Al cumplirse ayer dos años desde que el presidente Vladimir Putin ordenó invadir Ucrania, la madrugada del 22 de febrero de 2022, ni Moscú ni Kiev están cerca de doblegar a su rival –tragedia de dos pueblos que antes eran hermanos y ahora se odian–, mientras todo apunta a que, a pesar de las pérdidas que ambos sufren y el costo que se ven obligados a pagar, no existen condiciones para que ambos acepten negociar un arreglo político que ponga fin al derramamiento de sangre.
Visto desde el Kremlin, ninguna de las metas que planteó para su operación militar especial, concebida para dos o tres semanas de duración como máximo, se ha cumplido: ni desmilitarizar ni desnazificar el vecino país eslavo y ni siquiera liberar por completo el territorio de las llamadas Repúblicas Populares de Donietsk y Lugansk, que no obstante el Krem-lin concretó su anexión a la Federación Rusa, junto con las regiones ucranias de Jersón y Zaporiyia.
Tampoco logró Moscú el objetivo de impedir la subsiguiente expansión hacia el este de la Organización del Tratado del Atlántico Norte (OTAN): Ucrania sigue solicitando su admisión, pero ya lo consiguieron dos países escandinavos, que eran tradicionalmente neutrales (Finlandia y Suecia, este último tiene que superar todavía un último y mínimo obstáculo), lo cual de hecho duplica la frontera terrestre que tienen con Rusia los países miembros de la alianza noratlántica.
Del otro lado, Ucrania dista de lograr lo que define como su principal meta –la expulsión más allá de sus fronteras de todas las tropas rusas– y, mientras tanto, ha perdido –junto con la península de Crimea, anexionada en 2014– cerca de 20 por ciento de su territorio.
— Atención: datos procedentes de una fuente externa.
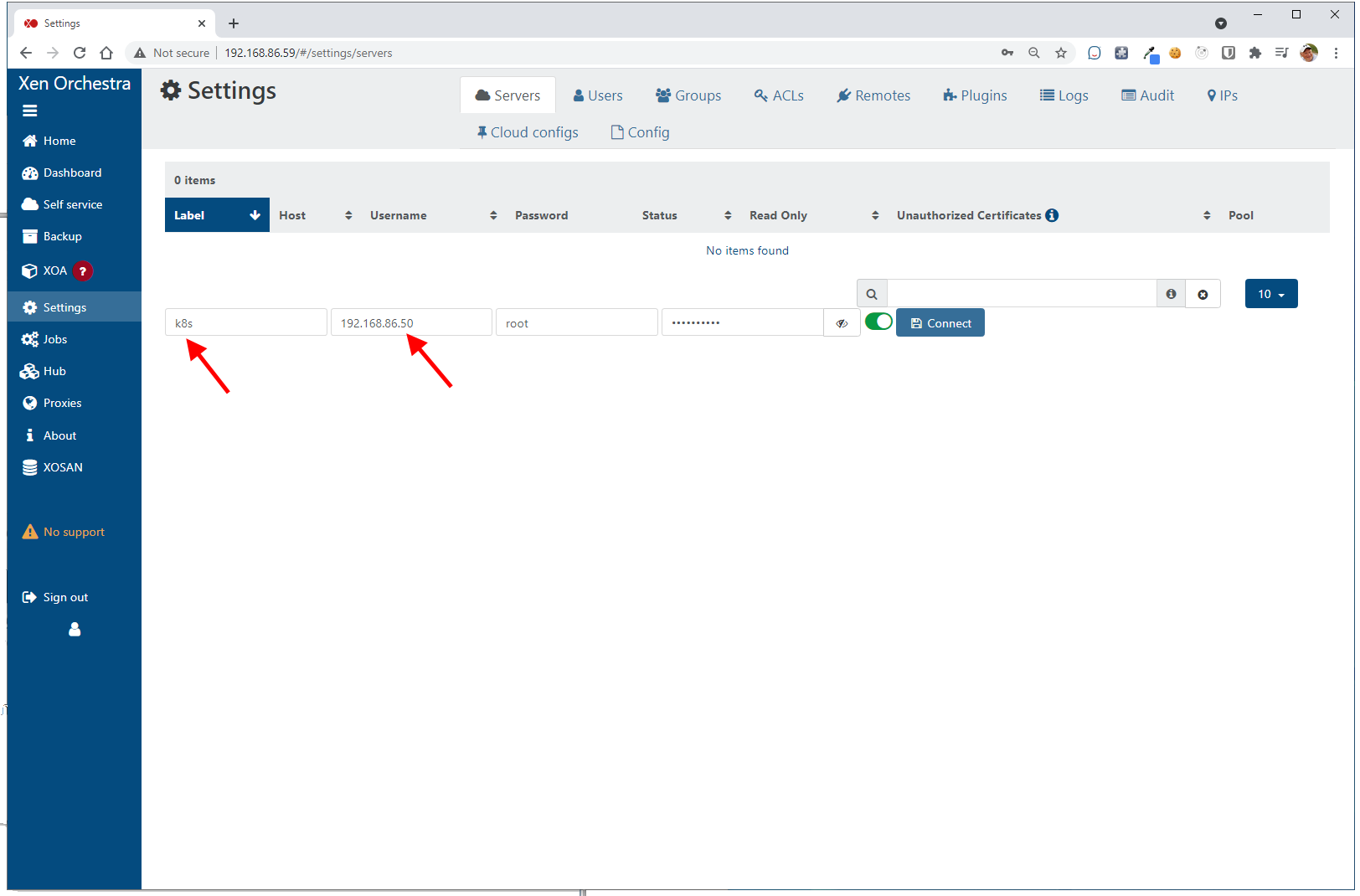This screenshot has height=896, width=1360.
Task: Click the host address input field
Action: (410, 323)
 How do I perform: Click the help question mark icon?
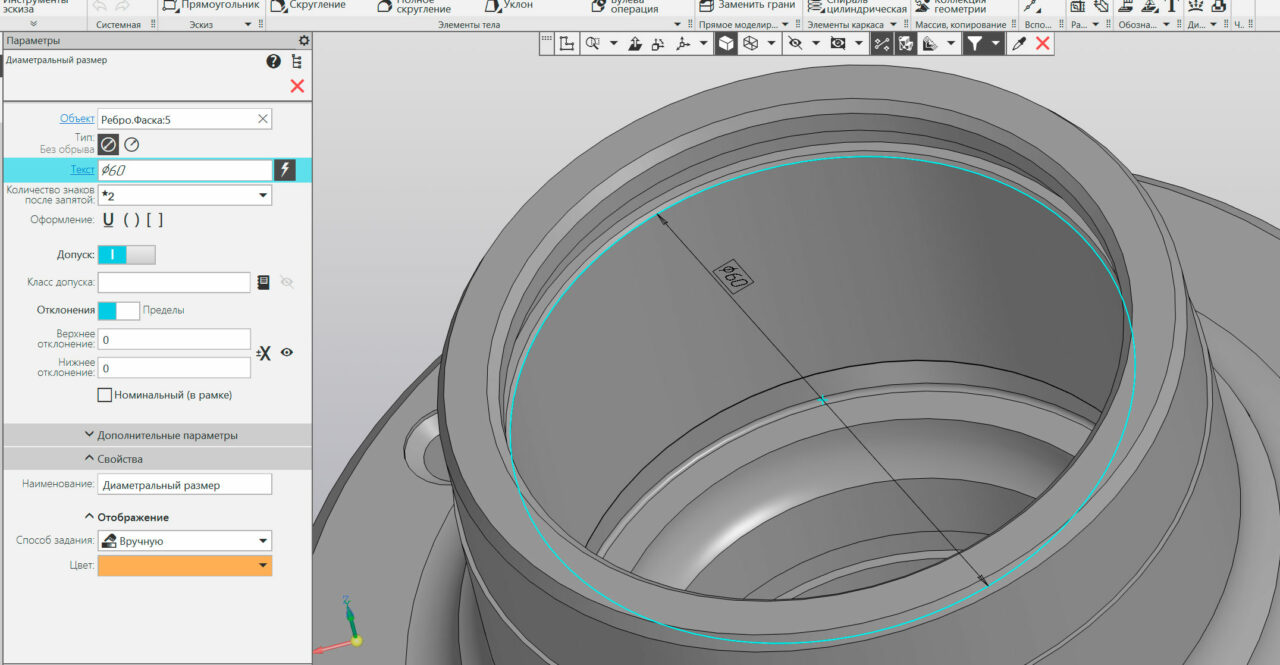(x=273, y=62)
Resiste gracias a la ayuda militar y financiera de Occidente.
Con una línea del frente de mil 200 kilómetros de extensión, soldados rusos y ucranios mueren todos los días o quedan lisiados, sin hablar ya del sufrimiento de la población civil en zonas devastadas por los bombardeos, sembradas de minas, expuestas al riesgo cotidiano de que un misil o proyectil destruya sus viviendas, que, si no tuvieron la suerte y los recursos para desplazarse a otros lugares, subsisten con la sensación de que pueden perder la vida en cualquier momento.
En ese contexto, comienza el tercer año de una guerra que, tomando en cuenta el origen común y los lazos históricos que unían a los pueblos ruso y ucranio, nunca debió de haber comenzado.